Susan Orlean is an exceptional writer and her love for the written word and libraries is all over this work.

As she digs into the fire at the LAPL, this becomes a book about libraries and the people who inhabit them. The librarians and all of the ins and outs and backrooms and quirky people who make up the library. What she finds is something that we all have found at one time or another, a second home. A place of community, a place that levels the playing field for those who don’t have the luxury of buying a lot of books or resource material.

I often joke I would love to be locked in a library and after reading Susan’s book, I really want to do that! I associate the library with my childhood, my first library card, the smell, all the adventures I took in those books.

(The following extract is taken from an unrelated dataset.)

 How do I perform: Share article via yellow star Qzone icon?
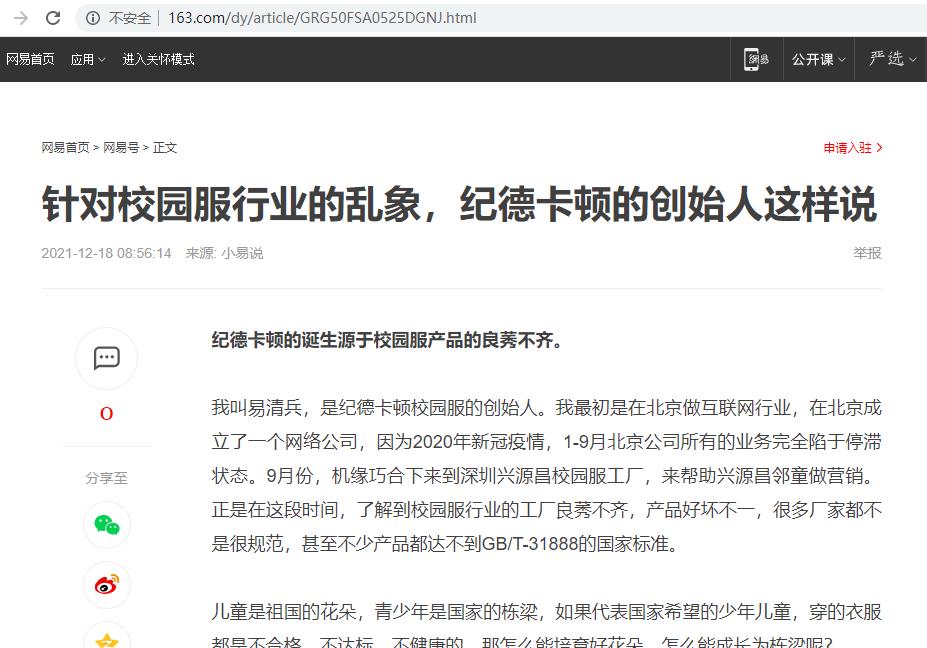(x=107, y=638)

Librarians are really lucky!

I loved this book and I hope you do as well.

Netgalley/ Simon and Schuster October 16, 2018

RISING OUT OF HATRED THE AWAKENING IF A FORMER WHITE NATIONALIST BY ELI SASLOW

Rising Out of Hatred: The Awakening of a Former White Nationalist

Eli Saslow is an author and a staff writer for The Washington Post, where he travels the country to write in-depth stories about the impact of major national issues on individual lives. He won the 2014 Pulitzer Prize in Explanatory Reporting for a series of stories about the rise of food stamps and hunger in the United States. He was a finalist for the Pulitzer Prize in feature writing in 2013, 2016 and 2017. 

I had read some of Saslow’s interviews on this before. This is more in-depth and while it made me uncomfortable I was curious.

How does the heir apparent to the KKK, Derek Black, godson of David Duke and son of Don Black, suddenly change his name and his back on the entire organization?

Well, it didn’t happen overnight. Derek is an intelligent man. Yes, he started a web page for White Children when he was a child, he was indoctrinated into this belief system by his father and his godfather. However he didn’t just take their word on white supremacy, he traveled, he studied and he knew more about history than most history majors.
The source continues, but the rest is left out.